§ TAREAS DEL EJERCICIO
[1] Enumera los rasgos del ambiente en el que, según el texto sobre la imagen de uno mismo, aprendemos que algo en nosotros está "mal".
[2] Continúa el texto sobre la imagen de uno mismo a partir de su última oración.

§ FRAGMENTO
——————————

Para muchos de nosotros, esa pregunta —¿Cómo me veo?— aparece en silencio cada mañana frente al espejo. No se trata solo de lo físico, sino de esa voz interna que narra quién creemos ser: lo que valemos, lo que merecemos, lo que escondemos. Y aunque pareciera una reflexión íntima, en realidad es una construcción colectiva, tejida desde la infancia por las experiencias, las palabras, y los silencios de quienes nos rodearon.
Desde pequeños, absorbemos como esponjas todo lo que ocurre en nuestro entorno. No tenemos filtros aún para cuestionar, para separar lo que es verdad de lo que es dolor ajeno proyectado en nosotros. Si nuestros cuidadores fueron amorosos, atentos, seguros, probablemente crecimos con una imagen interna de valor, pertenencia y confianza. Pero si crecimos en un ambiente de crítica constante, exigencias imposibles, abandono emocional o comparaciones, aprendimos otra cosa: que algo en nosotros está “mal”, que debemos hacer más, ser más, o callar más para ser aceptados.

——————————

§ REGISTROS
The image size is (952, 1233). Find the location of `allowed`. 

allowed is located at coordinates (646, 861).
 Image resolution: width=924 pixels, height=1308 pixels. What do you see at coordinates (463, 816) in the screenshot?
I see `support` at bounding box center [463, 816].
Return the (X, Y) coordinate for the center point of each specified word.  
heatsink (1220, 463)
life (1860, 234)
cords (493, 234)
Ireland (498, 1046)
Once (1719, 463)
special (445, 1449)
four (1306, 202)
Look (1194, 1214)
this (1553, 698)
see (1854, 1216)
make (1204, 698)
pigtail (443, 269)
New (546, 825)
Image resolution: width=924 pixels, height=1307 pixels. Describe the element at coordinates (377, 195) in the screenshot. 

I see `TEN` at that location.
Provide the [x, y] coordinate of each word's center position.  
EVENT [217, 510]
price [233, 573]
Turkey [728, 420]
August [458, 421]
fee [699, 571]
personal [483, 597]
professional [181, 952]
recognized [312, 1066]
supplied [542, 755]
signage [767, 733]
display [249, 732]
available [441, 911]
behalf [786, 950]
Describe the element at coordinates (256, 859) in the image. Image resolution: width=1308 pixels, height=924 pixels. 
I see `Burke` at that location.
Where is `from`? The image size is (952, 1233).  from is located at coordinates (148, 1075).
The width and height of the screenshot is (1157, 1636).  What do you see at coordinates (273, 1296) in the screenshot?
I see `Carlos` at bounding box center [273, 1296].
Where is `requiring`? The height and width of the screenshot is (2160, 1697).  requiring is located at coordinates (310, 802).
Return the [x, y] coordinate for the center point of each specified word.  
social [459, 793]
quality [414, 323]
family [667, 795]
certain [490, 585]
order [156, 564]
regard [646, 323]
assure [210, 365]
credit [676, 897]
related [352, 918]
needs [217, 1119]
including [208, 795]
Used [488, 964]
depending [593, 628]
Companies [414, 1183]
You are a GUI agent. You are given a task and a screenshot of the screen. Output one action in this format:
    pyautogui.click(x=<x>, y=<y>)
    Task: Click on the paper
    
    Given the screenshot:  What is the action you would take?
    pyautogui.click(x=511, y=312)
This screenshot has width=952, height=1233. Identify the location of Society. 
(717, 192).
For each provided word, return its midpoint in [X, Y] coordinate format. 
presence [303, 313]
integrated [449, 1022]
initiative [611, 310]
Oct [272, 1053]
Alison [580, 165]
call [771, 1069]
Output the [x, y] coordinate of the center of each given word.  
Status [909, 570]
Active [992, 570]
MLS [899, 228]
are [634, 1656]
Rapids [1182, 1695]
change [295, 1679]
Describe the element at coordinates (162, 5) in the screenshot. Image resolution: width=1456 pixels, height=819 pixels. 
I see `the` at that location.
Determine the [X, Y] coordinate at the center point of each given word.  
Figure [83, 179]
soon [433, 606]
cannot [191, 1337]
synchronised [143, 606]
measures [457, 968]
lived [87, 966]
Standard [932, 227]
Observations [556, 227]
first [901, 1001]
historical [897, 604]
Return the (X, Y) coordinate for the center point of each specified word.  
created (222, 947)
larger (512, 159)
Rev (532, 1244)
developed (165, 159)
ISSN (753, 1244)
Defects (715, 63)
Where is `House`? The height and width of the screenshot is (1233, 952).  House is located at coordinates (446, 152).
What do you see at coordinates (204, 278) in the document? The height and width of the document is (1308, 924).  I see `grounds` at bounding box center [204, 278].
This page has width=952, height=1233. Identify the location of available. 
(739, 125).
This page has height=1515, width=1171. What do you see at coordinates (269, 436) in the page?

——————————

§ RESPUESTAS
[1] crítica constante, exigencias imposibles, abandono emocional, comparaciones

[2]
Estos aprendizajes tempranos —muchos inconscientes— son los que moldean nuestra percepción de quiénes somos. La psicología emocional lo llama heridas de la infancia, y aunque no las veamos a simple vista, se manifiestan de mil maneras en la vida adulta: en la forma en que amamos, trabajamos, cuidamos de otros… o dejamos de cuidarnos a nosotros mismos.
Una autoestima frágil no se nota de inmediato. A veces se disfraza de humildad (“yo no necesito mucho”), de perfeccionismo (“si no lo hago perfecto, no vale”), o de autosuficiencia extrema (“yo puedo sola, no necesito a nadie”). Son formas elegantes de proteger una herida más profunda: la duda sobre nuestro propio valor.
En nuestra cultura hispana, muchas de estas actitudes han sido normalizadas. Frases como:
- “Así soy yo, siempre me dejo al último".
- “Primero los hijos, luego uno".
- “No llore, no sea débil".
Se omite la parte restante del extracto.